Why The FBI Has Debunked The 'Smiley Face Killers' Theory


Unfortunately, there will be always true crime stories to investigate. But what happens when deaths that were determined to be accidental are considered to be the work of a serial killer? In the case of the smiley face killers theory, that's exactly what's happening. The Oxygen miniseries, Smiley Face Killers: The Hunt for Justice, looks at a number of college-aged males who have drowned to death in the Northeast and the Midwest. Retired New York City detectives Kevin Gannon and Anthony Duarte are convinced that these cases are the work of a serial killer or group of serial killers who travel around the country hunting young men and then spray painting a smiley face nearby. However, authorities have already deemed that these deaths were accidental and unrelated, which makes Oxygen's Smiley Face Killers even more controversial than many other TV shows about true crime.

When Smiley Face Killers premieres on Jan. 19, Gannon, Duarte, and many others will use the platform to convince people that more than 100 cases of college-aged men accidentally drowning are really homicides. Their goal is to have local law enforcement reopen these cases and classify them as homicides — and then to prove there's a larger conspiracy at play since they believe that the graffiti smiley faces found near the sites of the bodies (plus other factors) connect them. Yet, the FBI, local authorities, and other experts have stated that these deaths were accidental and believe there's no link between them.

In 2008, CNN reported that investigators said they had found at least 40 deaths that they believed to be linked to the smiley face killers. Yet, the FBI at the time debunked the theory. "To date, we have not developed any evidence to support links between these tragic deaths or any evidence substantiating the theory that these deaths are the work of a serial killer or killers," a statement issued by Supervisory Special Agent Richard J. Kolko of the FBI read. "The vast majority of these instances appear to be alcohol-related drownings. The FBI will continue to work with the local police in the affected areas to provide support as requested."

Source material:
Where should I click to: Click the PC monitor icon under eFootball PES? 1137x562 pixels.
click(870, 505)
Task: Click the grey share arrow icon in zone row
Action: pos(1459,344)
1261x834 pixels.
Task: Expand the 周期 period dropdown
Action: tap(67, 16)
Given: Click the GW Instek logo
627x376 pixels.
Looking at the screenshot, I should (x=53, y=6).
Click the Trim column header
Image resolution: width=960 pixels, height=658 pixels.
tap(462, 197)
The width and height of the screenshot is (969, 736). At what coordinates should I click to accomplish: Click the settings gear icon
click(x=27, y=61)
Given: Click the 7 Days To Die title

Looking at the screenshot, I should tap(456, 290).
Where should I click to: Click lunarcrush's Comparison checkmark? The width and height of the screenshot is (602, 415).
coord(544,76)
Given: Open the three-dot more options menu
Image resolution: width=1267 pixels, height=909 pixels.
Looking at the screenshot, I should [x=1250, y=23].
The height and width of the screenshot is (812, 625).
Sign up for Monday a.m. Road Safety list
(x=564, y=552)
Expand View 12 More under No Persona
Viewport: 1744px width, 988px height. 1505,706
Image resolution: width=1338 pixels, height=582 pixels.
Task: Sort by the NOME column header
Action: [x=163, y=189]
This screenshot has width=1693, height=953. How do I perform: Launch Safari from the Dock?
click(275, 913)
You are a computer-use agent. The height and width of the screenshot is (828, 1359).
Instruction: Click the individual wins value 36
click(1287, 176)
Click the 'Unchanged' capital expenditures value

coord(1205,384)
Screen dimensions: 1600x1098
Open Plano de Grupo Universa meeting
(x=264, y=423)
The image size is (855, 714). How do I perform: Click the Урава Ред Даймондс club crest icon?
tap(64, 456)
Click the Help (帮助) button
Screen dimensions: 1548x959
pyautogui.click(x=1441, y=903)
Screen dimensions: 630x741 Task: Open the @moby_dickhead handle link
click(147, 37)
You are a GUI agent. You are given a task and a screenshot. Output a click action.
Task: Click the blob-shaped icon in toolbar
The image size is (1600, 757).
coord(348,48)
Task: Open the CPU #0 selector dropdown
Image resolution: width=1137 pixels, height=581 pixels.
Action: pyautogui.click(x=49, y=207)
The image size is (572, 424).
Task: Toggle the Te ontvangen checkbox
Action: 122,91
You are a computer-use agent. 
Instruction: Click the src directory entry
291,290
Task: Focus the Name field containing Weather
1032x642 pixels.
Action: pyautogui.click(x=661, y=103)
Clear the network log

Tasks to complete:
1. Copy the part of the smiley face killers article that opens with the words containing "When Smiley Face" and closes with "link between them.".
2. According to the smiley face killers article, why did the FBI reject the theory in 2008? Answer in one to three sentences.
3. Continue the article on the smiley face killers theory from its last sentence.

Response list:
1.
When Smiley Face Killers premieres on Jan. 19, Gannon, Duarte, and many others will use the platform to convince people that more than 100 cases of college-aged men accidentally drowning are really homicides. Their goal is to have local law enforcement reopen these cases and classify them as homicides — and then to prove there's a larger conspiracy at play since they believe that the graffiti smiley faces found near the sites of the bodies (plus other factors) connect them. Yet, the FBI, local authorities, and other experts have stated that these deaths were accidental and believe there's no link between them.

2. The FBI said it had found no evidence linking the deaths or supporting the idea that a serial killer or killers caused them. It also said most of the cases appeared to be alcohol-related drownings.

3.
It's not just the FBI who took this stance. The nonprofit organization Center for Homicide Research listed 18 problems with the theory back in 2010, including the pervasiveness of smiley face graffiti and the fact that the smiley faces do not seem to match one another. And it does not appear that the FBI or many other experts have changed their opinions on the status of this theory — even though the investigators on Smiley Face Killers now state that the number of cases they believe to be involved is more than 100.


The first episode of Smiley Face Killers addresses the death of one of the most recent alleged victims of the smiley face killers — Duquesne University graduate student Dakota James. In March 2017, James' body was recovered in the Ohio River following his disappearance after a night of drinking, the Pittsburgh Post-Gazette reported. The Allegheny County Medical Examiner's Office declared the cause of death was accidental drowning, but his parents suspected foul play and were critical of the detectives who investigated the case. "The bureau earnestly investigated every lead and every tip, and did not approach this investigation with any preconceived conclusions," Pittsburgh police spokeswoman Sonya Toler said in response.

Gannon and Duarte will try to convince viewers and, far more importantly for their cause, the authorities, that deaths like James' and other young men were not accidents. But this Hunt for Justice may never end with the answers that the victims' families are desperately searching for.